Migration hits Inglewood Bird Sanctuary

Posted by Dan Arndt

 

Last weekend the Friends of Fish Creek Spring Birding course visited the always familiar and great stand-by that is the Inglewood Bird Sanctuary. The air was filled with new songs, and the sky was filled with plenty of new birds for the year, along with a great many old faithful birds that have stuck around all winter.

Inglewood Bird Sanctuary

Inglewood Bird Sanctuary

The first new bird we saw was almost immediately spotted when we entered the sanctuary. This American Kestrel was hovering about ten meters up before diving down into the grass and flying away with a freshly caught field mouse or meadow vole.

American Kestrel

American Kestrel

As we turned down the pathway into the wooded area at the west end of the ponds, we were alerted to the presence of Yellow-rumped Warblers, as they flitted around through the trees. Not a new bird, but certainly the number of these birds was something to write home about.

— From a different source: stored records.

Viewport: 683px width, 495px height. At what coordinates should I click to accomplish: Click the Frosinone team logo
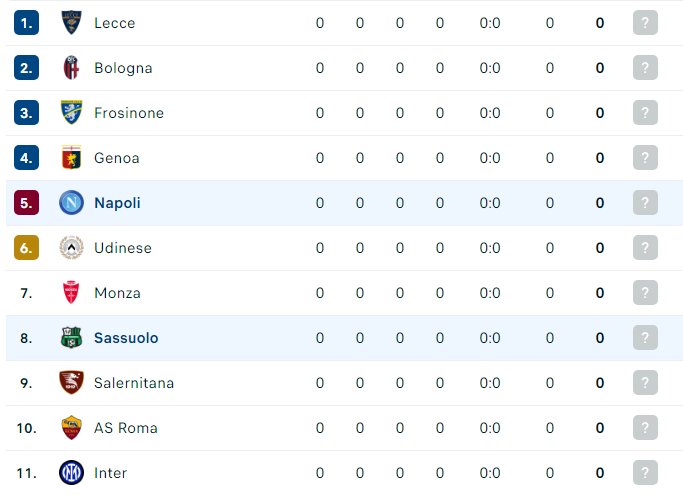pos(71,112)
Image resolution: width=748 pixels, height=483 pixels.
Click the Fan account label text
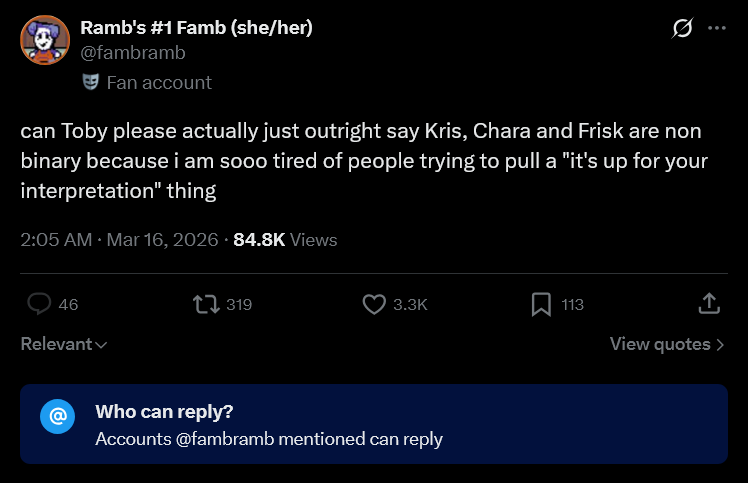pos(159,83)
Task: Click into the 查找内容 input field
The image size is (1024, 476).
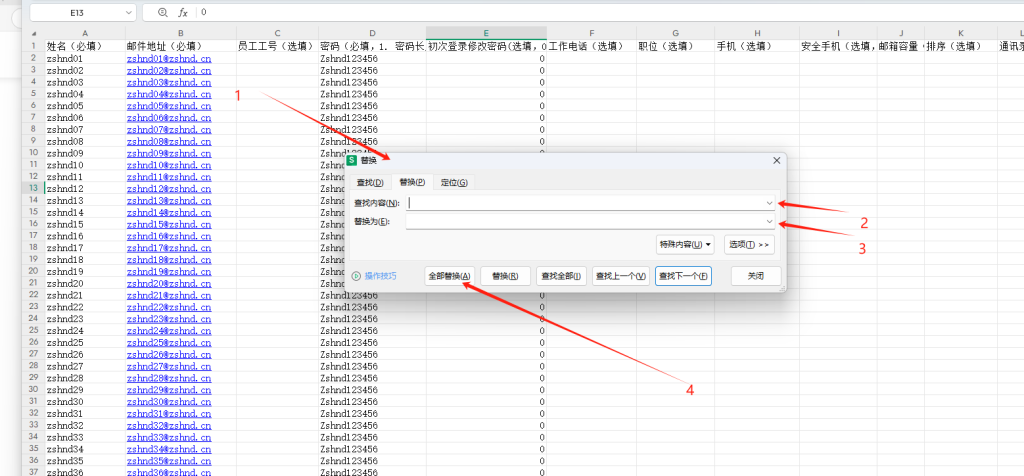Action: pyautogui.click(x=583, y=202)
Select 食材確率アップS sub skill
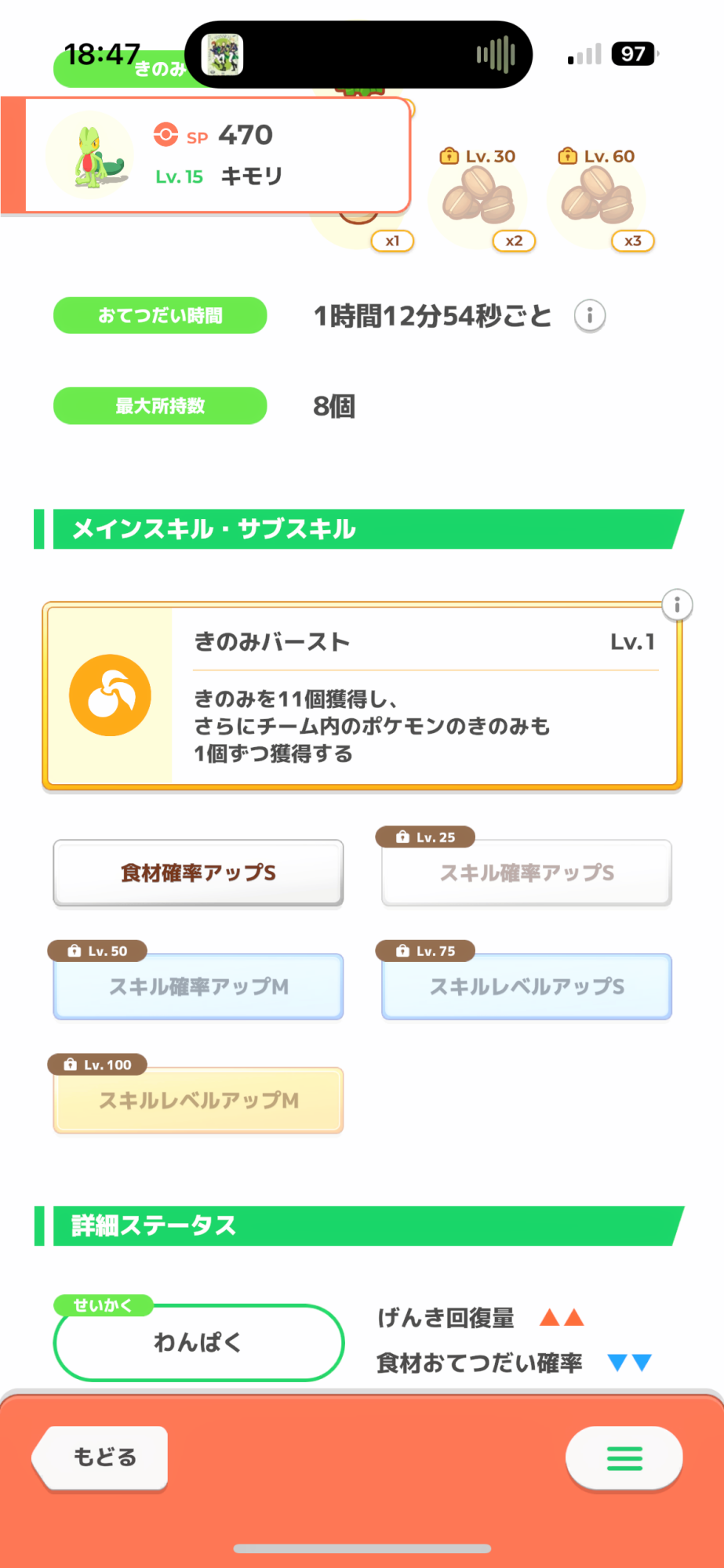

We estimated about 25 individuals, but there were likely many more that we didn’t see in the low brush throughout the sanctuary.

Yellow-rumped Warbler

As we came out onto the bridge, we were greeted by a small flock of Tree Swallows with their aerobatic flights and high pitched trills, and later on throughout the day they were present almost everywhere we turned.

 Tree Swallow

Tree Swallow

 As we came to the pond, the high pitched call of a single Lincoln’s Sparrow was heard over the din, and once we narrowed down its location, playing a few calls on my iBird app brought it out in search of the intruding male, but also into better view for everyone in the group.

Lincoln's Sparrow

Lincoln’s Sparrow

As we walked along the river bank, we spotted an early male Brown-headed Cowbird that seemed to follow our group around the pond before posing on a nearby branch for some very good views, and then disappeared into the brush.

Brown-headed Cowbird

Brown-headed Cowbird

 A very irate Redhead pair also being harassed by a male American Wigeon, who was displaying and approaching the female time and time again. Or so it seemed. Interesting that a brood parasite like the Redhead would be so possessive of its nesting site!

Redhead

Redhead

Further down the path we came across a female Canada Goose nesting in a small cavity in a dead tree. I was more surprised that the male didn’t attempt to dive-bomb us since we were so close to his mate, as that has happened to me a few times before at this particular nest site!

Canada Goose on nest

Canada Goose on nest

As we crossed the pair of bridges at the south, we saw a small number of Wood Ducks, Mallards, and Canada Geese, along with a display of a Red-tailed Hawk chasing down a Bald Eagle, while an Osprey flew over on our left. Moving north past the Walker House, we were notified by Gus Yaki’s group that there was a Palm Warbler in the bushes just ahead of us, along with a large number of Orange-crowned and Yellow-rumped Warblers.

Orange-crowned Warbler

Orange-crowned Warbler

While it’s nowhere near my best shot of the day, it was the highlight when I spotted the Palm Warbler before it headed further back into the trees. Remember, some photos are worth a million bucks, but others are only for recording the sighting… I think this one is most definitely the latter, but shows enough detail to decidedly be identifiable.